Residual embryonic cells (green) in the adult mouse give rise to Barrett’s-like metaplasia, and may be prevented from spreading by guardian cells (red).
Barrett’s esophagus is a medical condition in which the lining of the esophagus is damaged by prolonged exposure to stomach acids. The condition is characterized by the abnormal growth of intestine-like cells called metaplasia, which can eventually lead to the development of a lethal form of cancer called esophageal adenocarcinoma. The precise origin of metaplasia in Barrett’s esophagus, however, has long been debated. An international team of researchers including Wa Xian from the A*STAR Institute of Medical Biology, Frank McKeon from the A*STAR Genome Institute of Singapore and Harvard University and Ho Khek Yu of the National University of Singapore has now tracked the origin of the precancerous growth to a previously overlooked group of embryonic cells.

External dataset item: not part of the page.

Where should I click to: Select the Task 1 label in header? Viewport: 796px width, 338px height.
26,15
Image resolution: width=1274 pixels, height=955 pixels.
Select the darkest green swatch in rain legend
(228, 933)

The incidence of esophageal adenocarcinoma has increased markedly in Western countries over the past few decades and has proved stubbornly difficult to treat at the advanced stage in which it is often detected, prompting researchers to look for an early detection protocol for this disease. As the gene p63 is known to be involved in the self-renewal of stem cells in the esophagus, Xian and McKeon’s research team turned to a p63 knockout mouse model to investigate the disease’s origins.
The research team showed that mutant mice lacking p63 develop Barrett’s metaplasia in a matter of days, with gene expression patterns nearly identical to those observed in the human condition. By tracing the expression of genes present in the metaplasia of the mutant mice and in Barrett’s esophagus throughout embryonic development, the researchers were able to show that the metaplasia originate from a small population of embryonic cells that persist at the junction between the esophagus and the stomach in both mice and humans (see image).
Mimicking tissue damage caused by stomach acids in humans, the researchers found that embryonic cells respond to the increased level of acidity by actively migrating away from the esophageal–stomach junction toward adjacent epithelial cells. The embryonic cells then compete with the damaged esophageal cells to occupy the basement membrane of the esophagus. Barrett’s metaplasia may develop as a result of this cell competition mechanism.
The new model raises the possibility of early treatments that could help to prevent the onset of esophageal cancer. “We are identifying new markers of Barrett’s metaplasia so that early treatment can be provided before the condition develops into cancer,” says Xian. The researchers are currently developing new therapies for Barrett’s esophagus as well as other precursors of stomach cancer.
The A*STAR-affiliated researchers contributing to this research are from the Institute of Medical Biology and the Genome Institute of Singapore.